Behzat Ç. etrafında dönen tartışmalarda Başbakan Yardımcısı Bülent Arınç ve devletin bazı kurumlarının eleştirilerinin tamamen haklı gerekçelere dayandığına inanıyorum. Devletin halkını zararlı maddelerden korumak için bir kurum dahi kurmuştur. Yeşilay kısıtlı imkan ve bütçelerle toplumu içten içe kemiren yok eden sağlığa zararlı madde ve bağımlılıklara karşı halkı bilinçlendirmek için yeterli olmasa da bir mücadele veriyor. Yeşilay’ın Başkanı Muzaffer Balcı görevi ve sorumluluğu gereği halkı sağlığa zararlı maddelere özendiren ve doğruymuş gibi sunan Behzat Ç’ye yönelik birtakım girişim ve temennilerde bulundu. Yeşilay başkanın görevini ve sorumluluğunu yerine getirmesini bile hazmedemeyenler hemen olayı başka yönlere çekmeye çalışıyor. Gençlerin gelişimini kötü etkileyen, 24 saat içki içilen, argo kelimelerin havada uçuştuğu diziye yönelik eleştirisinden dolayı Başkana yönelik suçlamalar yapılıyor. Başkan görevini, vazifesini yapmayacak mıydı?
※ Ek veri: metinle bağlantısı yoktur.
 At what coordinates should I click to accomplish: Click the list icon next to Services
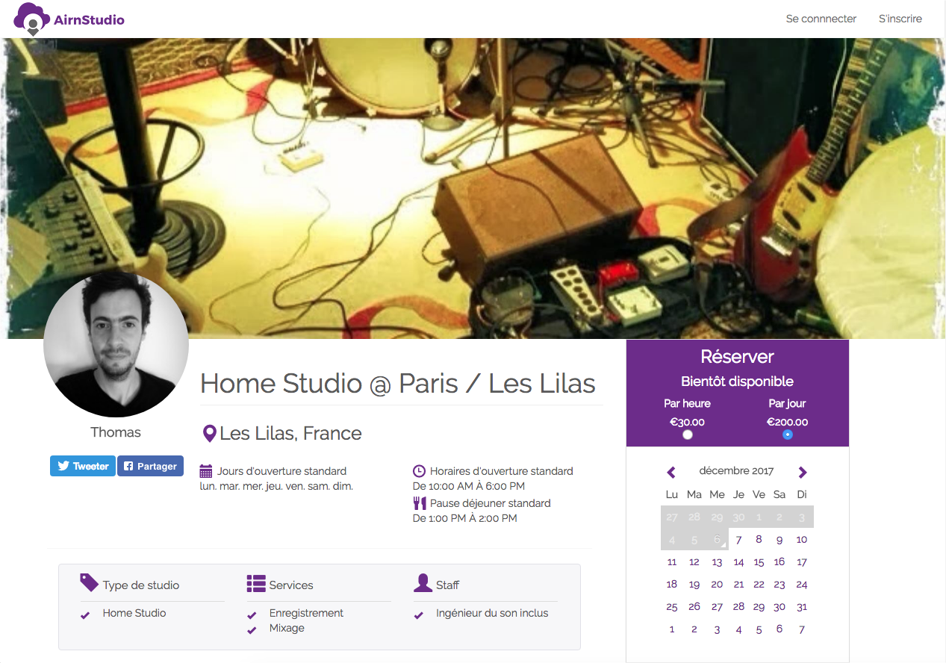(256, 583)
Diğer taraftan olayın bir başka boyutu ise 24 saat içki ve sigara içen, argo konuşan kişi, Türk polisini temsil edebilir mi? Bunu tasvip eden bir zihniyetin sorgulanması gerekirken bunun yanlışlığını ortaya koyan anlayış suçlanıyor. Ne garip bir ülkeyiz değil mi?
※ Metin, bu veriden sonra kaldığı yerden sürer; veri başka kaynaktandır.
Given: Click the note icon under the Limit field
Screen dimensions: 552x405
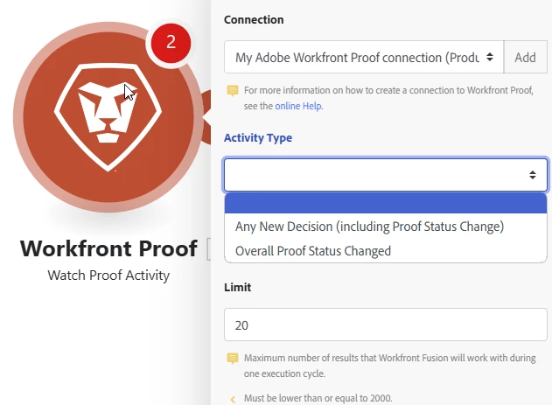Looking at the screenshot, I should click(x=232, y=359).

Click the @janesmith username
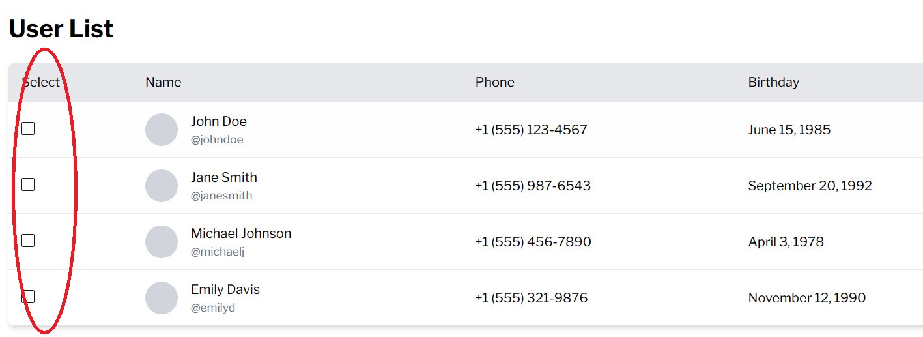pyautogui.click(x=221, y=196)
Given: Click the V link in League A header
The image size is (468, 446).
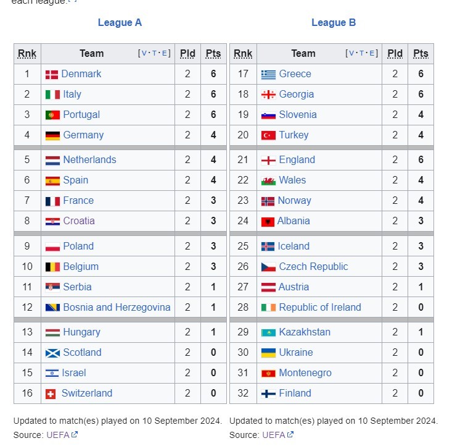Looking at the screenshot, I should coord(144,53).
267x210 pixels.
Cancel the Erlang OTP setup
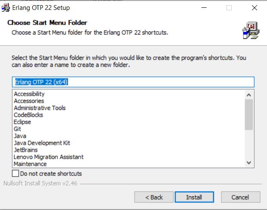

Benim burada üzerinde durmak istediğim bir konuda koca bir teşkilatı, bir mesleği polisliği böylesine pespaye bir anlayışın içine sokan bu filme karşı emniyet teşkilatı neden sessiz kalıyor. Başta Emniyet Genel Müdürlüğü ile İl Emniyet Müdürleri, mesleğin saygınlığını korumakla mükellef değiller mi? Bu dizinin; emniyet teşkilatını, mensuplarını ve bir mesleği bu şekilde küçük gösterilmesine nasıl göz yumarlar.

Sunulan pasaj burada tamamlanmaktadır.